= Vladislav Adelkhanov =

Georgian violinist

Vladislav Adelkhanov (born 7 March 1970) is a Georgian violinist, teacher and writer.

==Biography==
Born and raised in Tbilisi, Vladislav Adelkhanov started to play violin at the age of seven. He first studied with David Reizner at a regular neighborhood music school, and as a school pupil performed with the Georgian National Symphony Orchestra concertos by Bruch, Mozart, Vivaldi and Wieniawski as well as Symphonie espagnole by Lalo. Between 1986 and 1989 he studied with Olga Voitova at the Moscow Conservatoire Music College. In August 1987 he represented Soviet Union at the International Music Festival in Nyírbátor, Hungary where he performed Tchaikovsky's Souvenir d'un lieu cher. In November 1987 he won the competition for the performance of Mendelssohn's violin concerto in the Pillar Hall of the House of the Unions. In 1988 — 1989 he was a leader of the college's Symphony Orchestra. He holds Master's degree from the Moscow Conservatoire, which he graduated in 1994 from the class of Maya Glezarova. In 1997 he completed Advanced Instrumental Studies Course with Yfrah Neaman at the Guildhall School of Music and Drama.
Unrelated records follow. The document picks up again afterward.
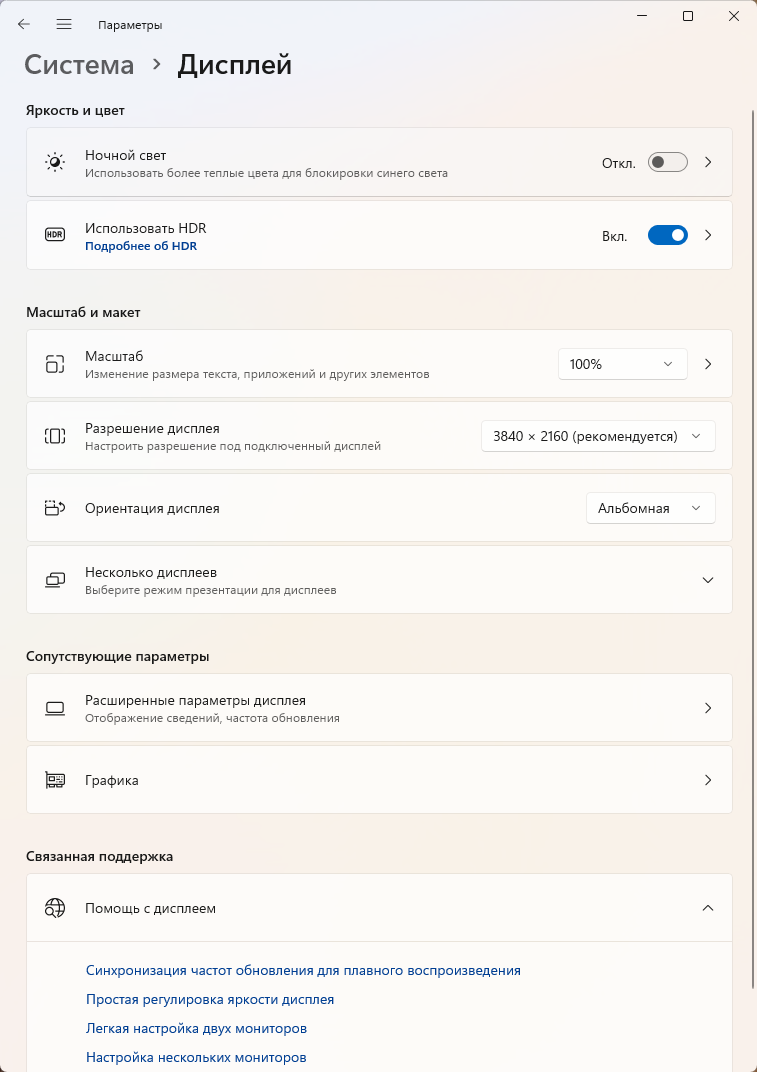The image size is (757, 1072).
Task: Open the hamburger navigation menu
Action: click(x=64, y=24)
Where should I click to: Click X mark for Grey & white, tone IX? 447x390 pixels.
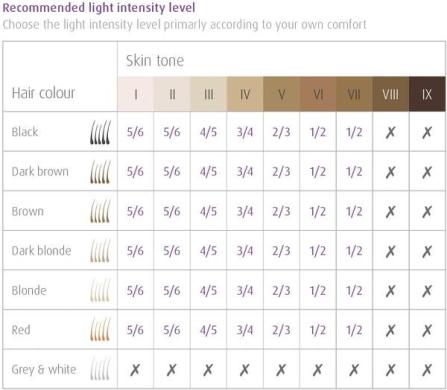[427, 370]
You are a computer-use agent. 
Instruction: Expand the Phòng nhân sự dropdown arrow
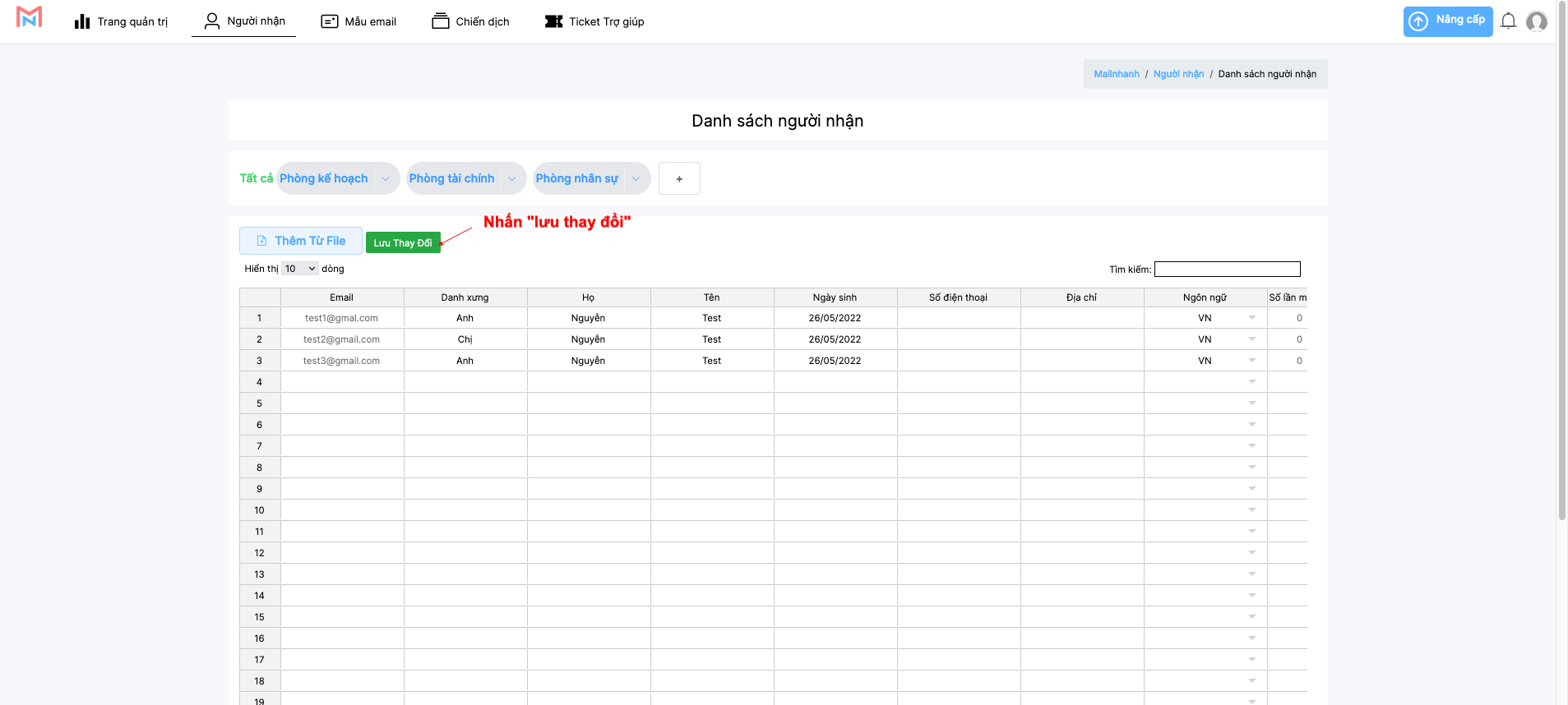click(x=636, y=179)
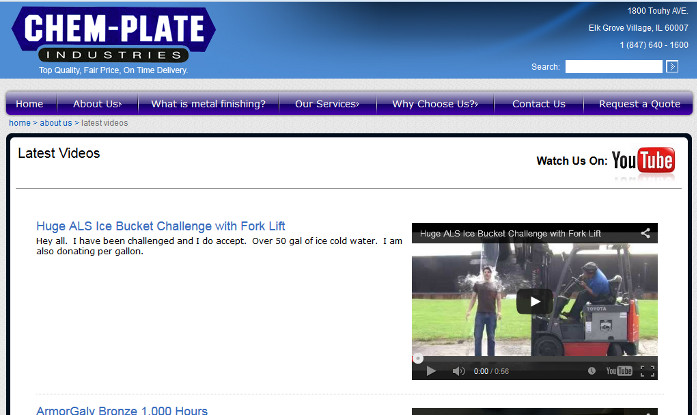Expand the Why Choose Us? menu
This screenshot has height=415, width=697.
(435, 104)
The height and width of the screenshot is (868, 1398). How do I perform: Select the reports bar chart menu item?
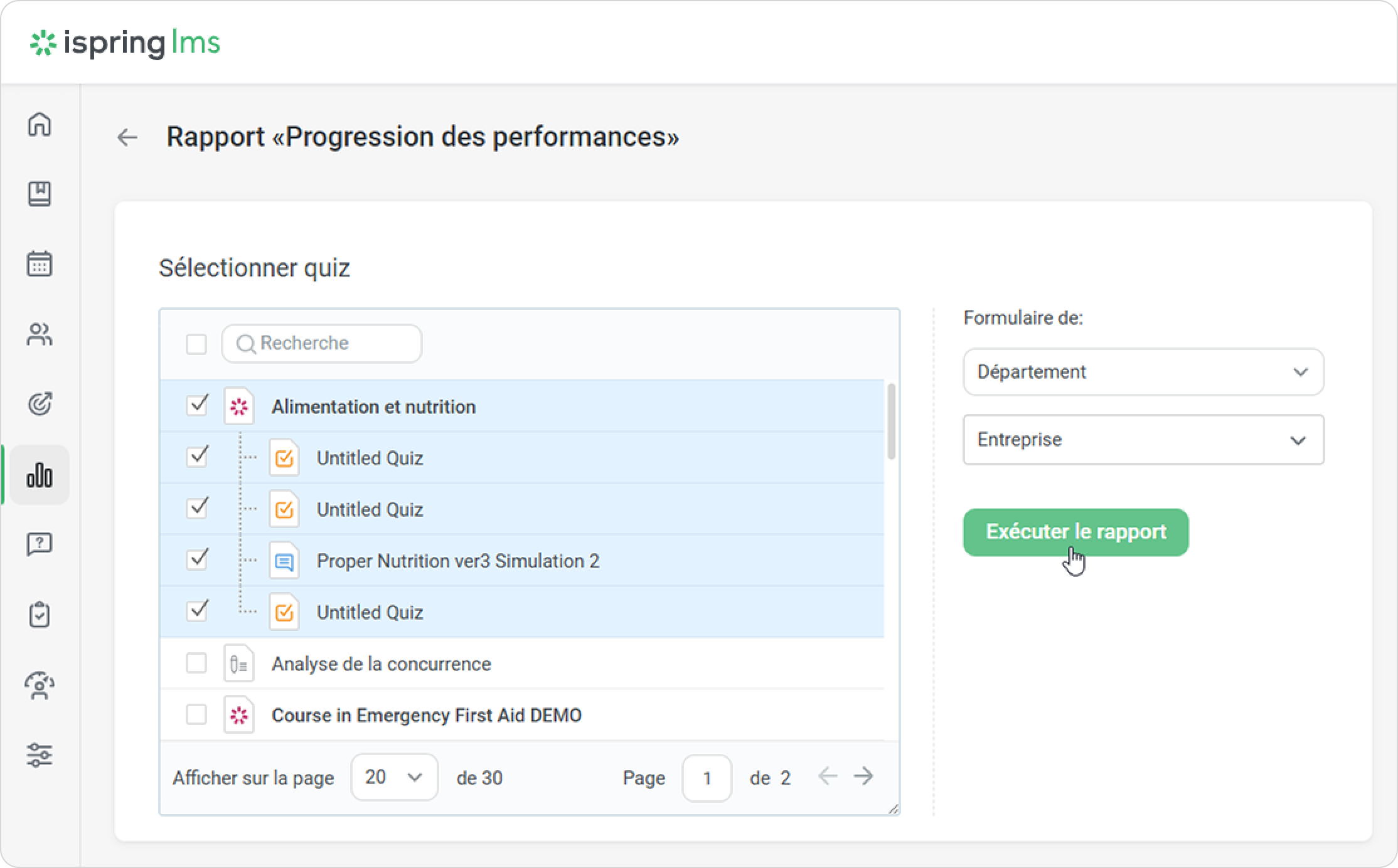[x=40, y=475]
Between 1989 and 1994 he led several Baroque and Classical period HIP projects, based on Bylsma and Harnoncourt methods. In 1992 he was awarded the 6th prize at the 4th Carl Nielsen International Violin Competition, and also won a special prize for the best performance of Poul Ruders' Variations for Violin Solo written especially for that year's competition. Between 1993 and 1996 he worked in the Moscow Symphony Orchestra, and as a leader and an assistant conductor of the Moscow Amadeus Orchestra, partnering with conductors Vladimir Simkin, Helmuth Rilling and Arpad Joó. Between 1998 and 2000 he worked as a deputy leader in the Moscow Virtuosi Orchestra. In 1999 he gave solo recitals in London, Solihull and Glasgow, and recorded at CaVa Studios. In January 2000 under the name Vladislav Steinberg his book Travels was published in Moscow by Galaktika Publishing House.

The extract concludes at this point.